↓↓↓
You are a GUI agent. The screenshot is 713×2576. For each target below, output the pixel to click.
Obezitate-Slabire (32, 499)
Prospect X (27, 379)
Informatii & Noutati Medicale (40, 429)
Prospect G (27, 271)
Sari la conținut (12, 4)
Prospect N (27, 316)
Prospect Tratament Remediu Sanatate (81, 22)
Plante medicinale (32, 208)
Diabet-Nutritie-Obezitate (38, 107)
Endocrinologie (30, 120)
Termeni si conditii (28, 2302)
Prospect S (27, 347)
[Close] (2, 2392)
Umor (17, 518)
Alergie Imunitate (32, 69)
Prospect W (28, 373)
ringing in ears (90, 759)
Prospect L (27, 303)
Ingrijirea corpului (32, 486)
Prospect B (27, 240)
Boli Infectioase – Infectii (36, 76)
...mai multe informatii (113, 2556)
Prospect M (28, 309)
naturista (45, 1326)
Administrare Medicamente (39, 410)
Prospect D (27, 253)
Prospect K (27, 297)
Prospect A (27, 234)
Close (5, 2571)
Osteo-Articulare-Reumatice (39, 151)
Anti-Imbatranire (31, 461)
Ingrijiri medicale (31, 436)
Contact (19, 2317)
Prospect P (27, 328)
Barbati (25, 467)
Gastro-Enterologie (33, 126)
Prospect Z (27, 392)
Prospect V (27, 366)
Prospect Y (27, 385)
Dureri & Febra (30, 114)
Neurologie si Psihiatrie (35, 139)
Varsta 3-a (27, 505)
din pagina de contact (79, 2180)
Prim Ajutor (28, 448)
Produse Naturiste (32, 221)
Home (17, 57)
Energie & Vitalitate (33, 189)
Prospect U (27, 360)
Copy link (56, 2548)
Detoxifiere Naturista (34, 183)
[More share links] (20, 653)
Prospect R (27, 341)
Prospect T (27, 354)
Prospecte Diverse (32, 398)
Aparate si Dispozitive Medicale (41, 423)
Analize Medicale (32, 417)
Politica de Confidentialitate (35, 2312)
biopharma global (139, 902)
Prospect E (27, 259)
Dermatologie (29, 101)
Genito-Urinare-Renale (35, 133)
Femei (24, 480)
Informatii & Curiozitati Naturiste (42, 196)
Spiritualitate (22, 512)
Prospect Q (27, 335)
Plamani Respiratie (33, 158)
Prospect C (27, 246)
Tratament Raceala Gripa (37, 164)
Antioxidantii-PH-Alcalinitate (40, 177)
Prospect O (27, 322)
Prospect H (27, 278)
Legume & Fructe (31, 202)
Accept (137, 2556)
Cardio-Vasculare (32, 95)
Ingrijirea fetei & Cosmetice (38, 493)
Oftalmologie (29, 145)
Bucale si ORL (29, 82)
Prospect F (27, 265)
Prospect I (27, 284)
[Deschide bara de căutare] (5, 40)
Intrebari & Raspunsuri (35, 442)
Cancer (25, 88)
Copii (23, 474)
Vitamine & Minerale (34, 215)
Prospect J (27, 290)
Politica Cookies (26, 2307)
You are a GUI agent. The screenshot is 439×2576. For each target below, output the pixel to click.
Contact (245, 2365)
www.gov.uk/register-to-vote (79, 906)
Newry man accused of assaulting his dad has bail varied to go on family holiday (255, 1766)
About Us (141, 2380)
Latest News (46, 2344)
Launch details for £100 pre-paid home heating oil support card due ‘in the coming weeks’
↑↑↑
- **TASK DIRECTIONS**: There is a run of lines above from the one with "informatii (113, 2556)" to the one with "Cancer (25, 88)"; print exactly that run, both ends included, and nothing else.

- **FINISHED EXERCISE**:
...mai multe informatii (113, 2556)
Prospect M (28, 309)
naturista (45, 1326)
Administrare Medicamente (39, 410)
Prospect D (27, 253)
Prospect K (27, 297)
Prospect A (27, 234)
Close (5, 2571)
Osteo-Articulare-Reumatice (39, 151)
Anti-Imbatranire (31, 461)
Ingrijiri medicale (31, 436)
Contact (19, 2317)
Prospect P (27, 328)
Barbati (25, 467)
Gastro-Enterologie (33, 126)
Prospect Z (27, 392)
Prospect V (27, 366)
Prospect Y (27, 385)
Dureri & Febra (30, 114)
Neurologie si Psihiatrie (35, 139)
Varsta 3-a (27, 505)
din pagina de contact (79, 2180)
Prim Ajutor (28, 448)
Produse Naturiste (32, 221)
Home (17, 57)
Energie & Vitalitate (33, 189)
Prospect U (27, 360)
Copy link (56, 2548)
Detoxifiere Naturista (34, 183)
[More share links] (20, 653)
Prospect R (27, 341)
Prospect T (27, 354)
Prospecte Diverse (32, 398)
Aparate si Dispozitive Medicale (41, 423)
Analize Medicale (32, 417)
Politica de Confidentialitate (35, 2312)
biopharma global (139, 902)
Prospect E (27, 259)
Dermatologie (29, 101)
Genito-Urinare-Renale (35, 133)
Femei (24, 480)
Informatii & Curiozitati Naturiste (42, 196)
Spiritualitate (22, 512)
Prospect Q (27, 335)
Plamani Respiratie (33, 158)
Prospect C (27, 246)
Tratament Raceala Gripa (37, 164)
Antioxidantii-PH-Alcalinitate (40, 177)
Prospect O (27, 322)
Prospect H (27, 278)
Legume & Fructe (31, 202)
Accept (137, 2556)
Cardio-Vasculare (32, 95)
Ingrijirea fetei & Cosmetice (38, 493)
Oftalmologie (29, 145)
Bucale si ORL (29, 82)
Prospect F (27, 265)
Prospect I (27, 284)
[Deschide bara de căutare] (5, 40)
Intrebari & Raspunsuri (35, 442)
Cancer (25, 88)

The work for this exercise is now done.